[Start of PAGE]

Reading Neil Postman Series – In the opening chapter of Technopoly, Postman makes a case for taking technological change seriously. The cultural transformation caused by new technologies happens quickly, but it doesn’t have to happen thoughtlessly.
Towards Technopoly: The Judgement of Thamus

Previously in the series: Introducing Technopoly

Summary: Chapter 1

In the opening chapter of Technopoly, Postman makes a case for taking technological change seriously. We must think critically about new technologies because someone is always already thinking about how to use them practically. The cultural transformation caused by new technologies happens quickly, but it doesn’t have to happen thoughtlessly.

What follows are the main observations and arguments in Postman’s case for thoughtful engagement with technology.

Beware the one-eyed prophets

Postman begins with a story. He recounts “The Judgement of Thamus,” as told by Plato, where the great king judges the inventions of Theuth, the god of invention. The story is illustrative on several points, and Postman expands many of them, but the first lesson comes via an error of the wise king. Speaking of the invention of writing, Thamus believes “writing will be a burden on society and nothing but a burden."

Postman reminds readers that society has benefitted quite obviously and considerably from writing. It is an error to see only the deficiencies caused by technological change, just as it is an error to only see the benefits. “Every technology is both a burden and a blessing,” therefore, whatever our tendency — to praise or to curse — we should avoid becoming “one-eyed prophets.”

One-eyed prophets are the Technophiles and the Technophobes, neither of whom see clearly. Today, as in the late 1990s, the technophiles speak the loudest, but dissenting voices are making themselves heard. But we don’t need more technophobes to reject new developments outright. Instead, if the tech-lash of the last few years is any clue, what’s required is a willingness to doubt the technophiles.

[End of PAGE]
[Start of COLLECTED DATA]

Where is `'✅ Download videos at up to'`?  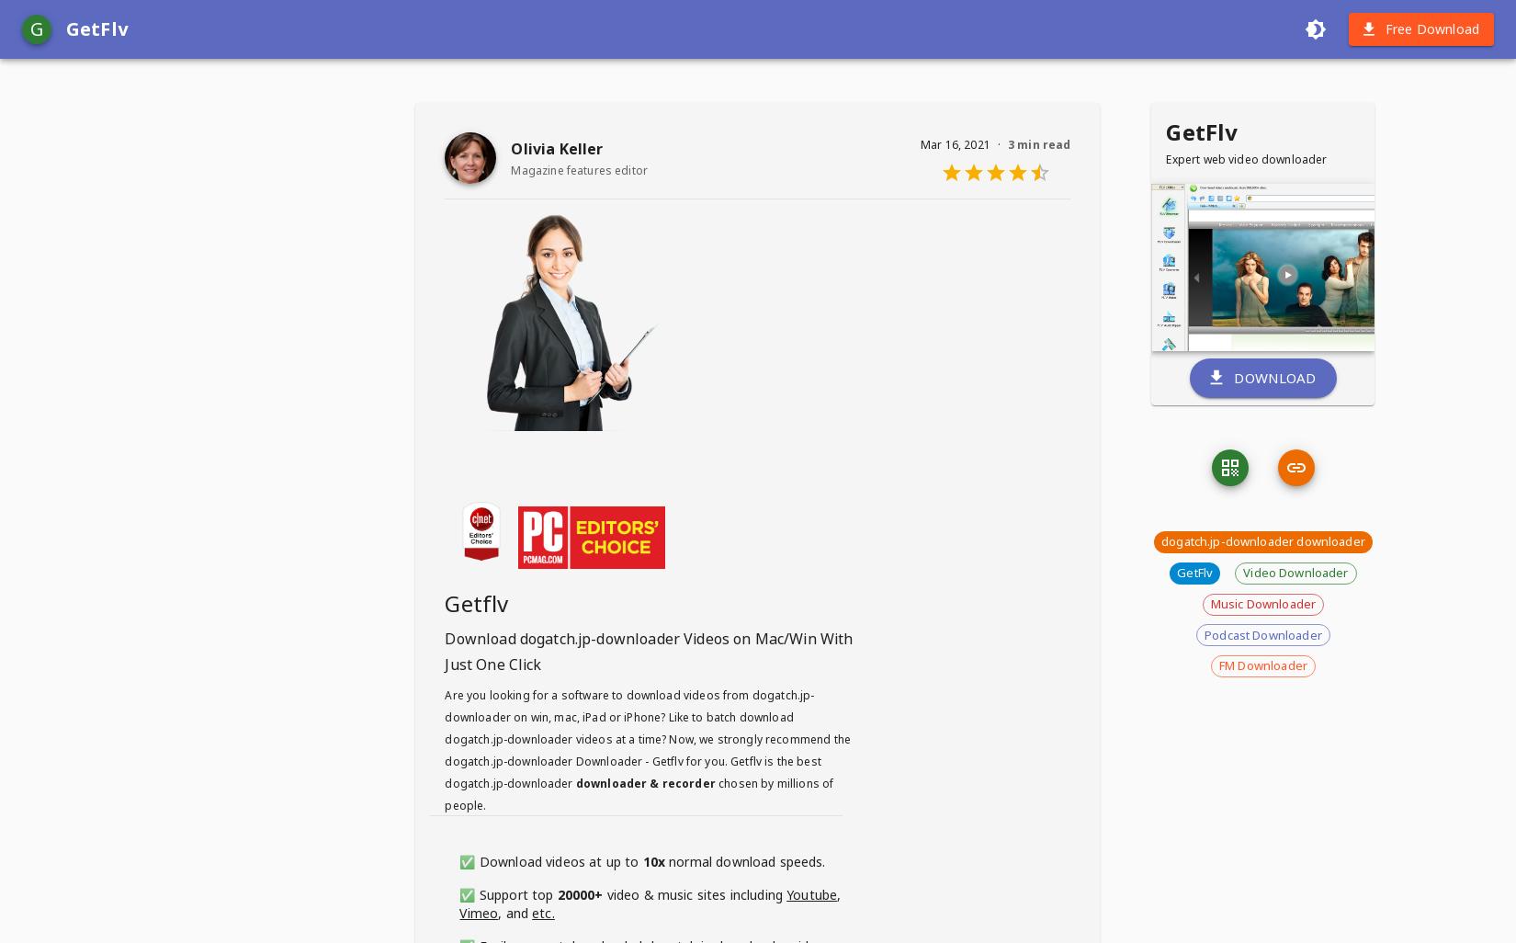 '✅ Download videos at up to' is located at coordinates (550, 860).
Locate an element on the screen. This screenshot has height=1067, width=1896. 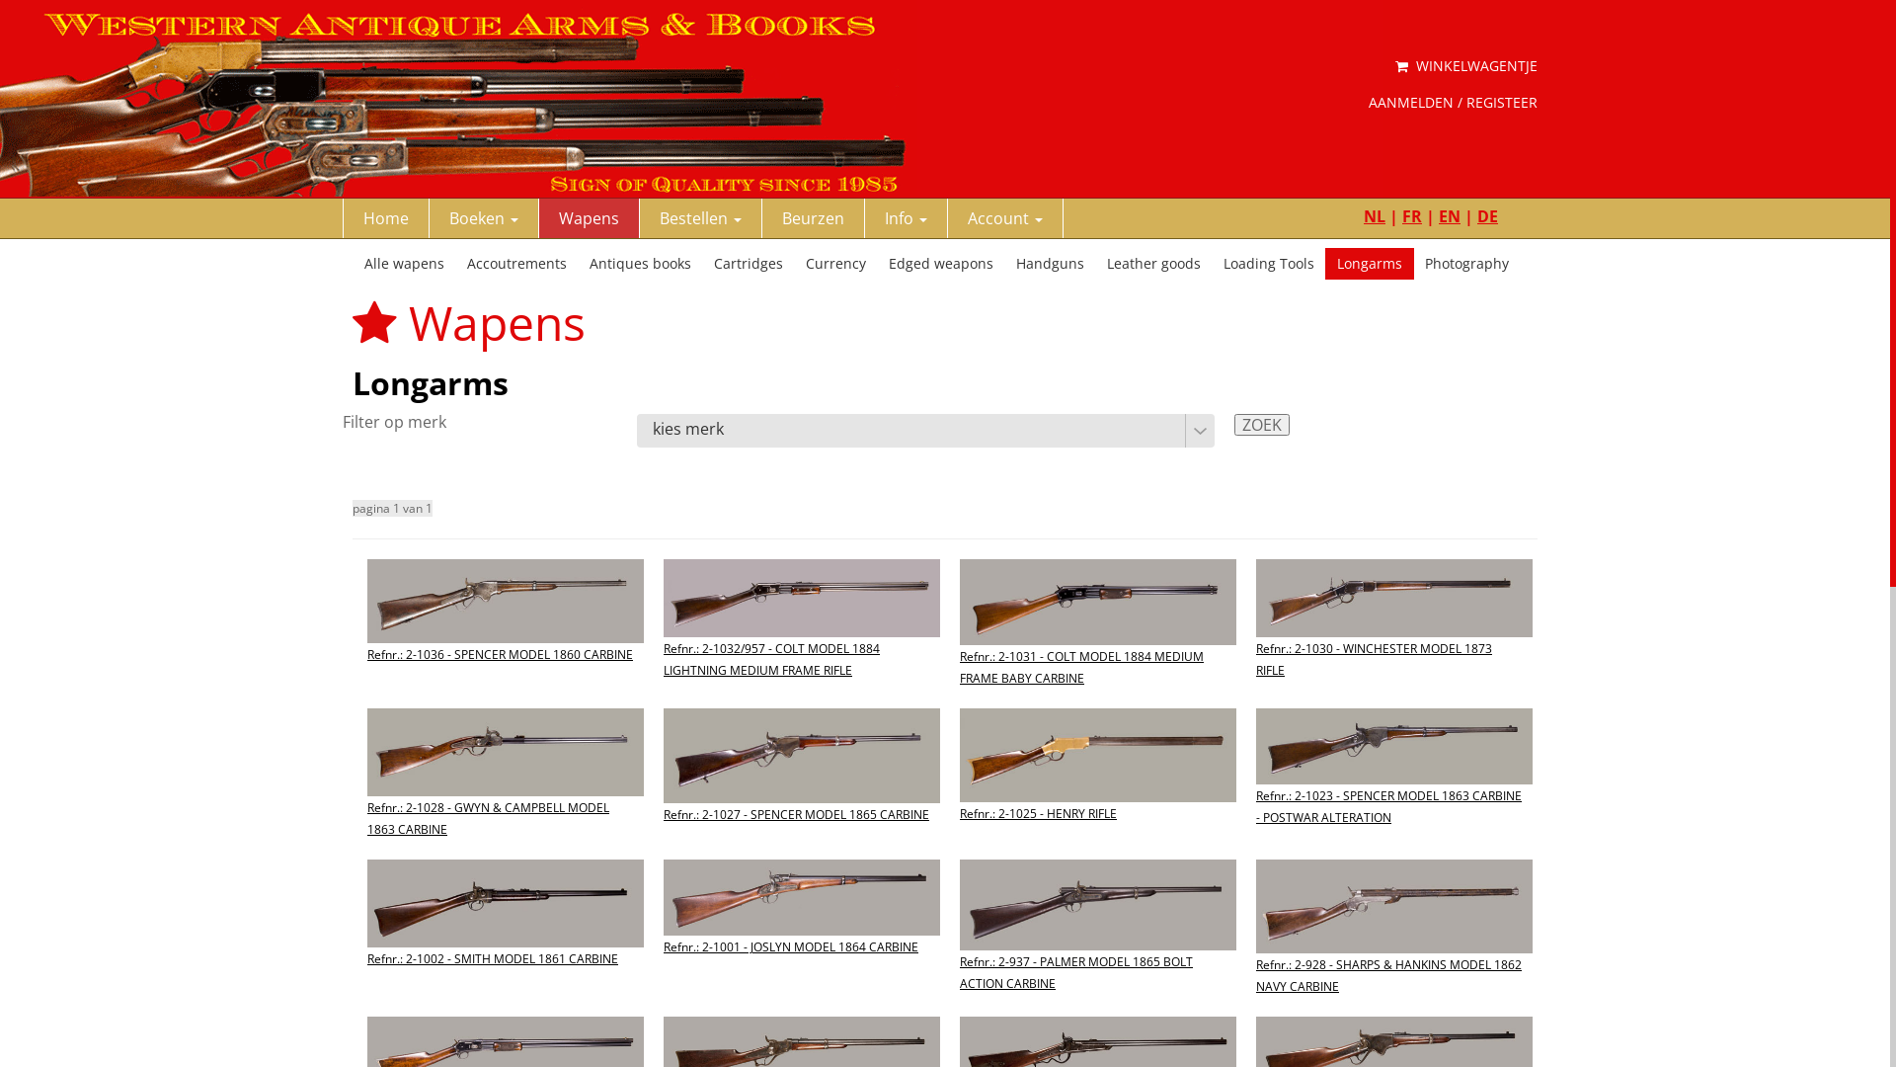
'  WINKELWAGENTJE' is located at coordinates (1393, 64).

[End of COLLECTED DATA]

■ SET TASKS
• A. In the Technopoly summary, whose inventions does Thamus judge?
• B. For each statement, say whether it agrees with the Technopoly summary, and quote the words that decide it: (i) Thamus thinks writing will be a blessing to society. (ii) Postman holds that every technology is both a burden and a blessing. (iii) The story of Thamus comes from Aristotle.
• C. Reproduce the part of the Technopoly summary starting at "Reading Neil Postman" and ending at "engagement with technology.".
The listing stands apart from the Technopoly summary.

■ SET OF ANSWERS
• A. Thamus judges the inventions of Theuth, the god of invention.

• B.
(i) No: "writing will be a burden on society and nothing but a burden."
(ii) Yes: "Every technology is both a burden and a blessing"
(iii) No: "as told by Plato"

• C.
Reading Neil Postman Series – In the opening chapter of Technopoly, Postman makes a case for taking technological change seriously. The cultural transformation caused by new technologies happens quickly, but it doesn’t have to happen thoughtlessly.
Towards Technopoly: The Judgement of Thamus

Previously in the series: Introducing Technopoly

Summary: Chapter 1

In the opening chapter of Technopoly, Postman makes a case for taking technological change seriously. We must think critically about new technologies because someone is always already thinking about how to use them practically. The cultural transformation caused by new technologies happens quickly, but it doesn’t have to happen thoughtlessly.

What follows are the main observations and arguments in Postman’s case for thoughtful engagement with technology.